Whenever Jackie Hoffman’s name appears in a Playbill or open credit sequence, I breathe a sigh of relief. Phew…now I know I’ll be entertained. A lot of pressure to put on a performer, I know, but she never disappoints. From TV roles to Tweets, on Broadway and in cabarets, her quick wit, characterization, and candor bring in the laughs. No matter the size of the audience, no matter the medium, Hoffman has always delivered. Of course, Hoffman’s performance as Mamacita on Feud: Bette and Joan was no exception, earning her much deserved acclaim and hopefully an Emmy nomination. Anyone who’s seen the show can testify to Hoffman’s comedic genius. Known for typically playing staple, big, brash characters, Hoffman’s turn as Mamacita flips the script as she shares the screen with two other larger than life women, Susan Sarandon as Bette Davis and Jessica Lange—who plays Hoffman’s boss—as Joan Crawford. Even in moments of subtlety, Hoffman still manages to be the scene stealing comic relief she’s famous for. Add performing eight nights a week in Charlie and the Chocolate Factory on Broadway to the equation and its clear, no one can serve up laughs better than Jackie Hoffman.
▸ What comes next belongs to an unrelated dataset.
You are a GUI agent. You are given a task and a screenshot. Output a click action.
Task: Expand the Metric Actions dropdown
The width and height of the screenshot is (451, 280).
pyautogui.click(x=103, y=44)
When did you catch the comedy bug?
Oh my God. I would have to say it was the “show biz ham” bug a lot earlier than comedy bug. My parents didn’t take me to my first Broadway musical till I was 11. I remember a play that I saw also around that time—10 or 11 they started taking me to stuff. I think the first play I saw was The Effect of Gamma Rays on Man-in-the-Moon Marigolds. Joan Blondell—who was portrayed in Feud—was in the lead. It affected me so deeply. My first musical was a revival of No, No, Nannette. The “performer-ham” bug though, I remember that. I remember being an asshole who had to be funny. That started around five.
Did anyone or anything inspire you during the time you were developing your own comedic sensibilities and were beginning to pursue comedy as a career?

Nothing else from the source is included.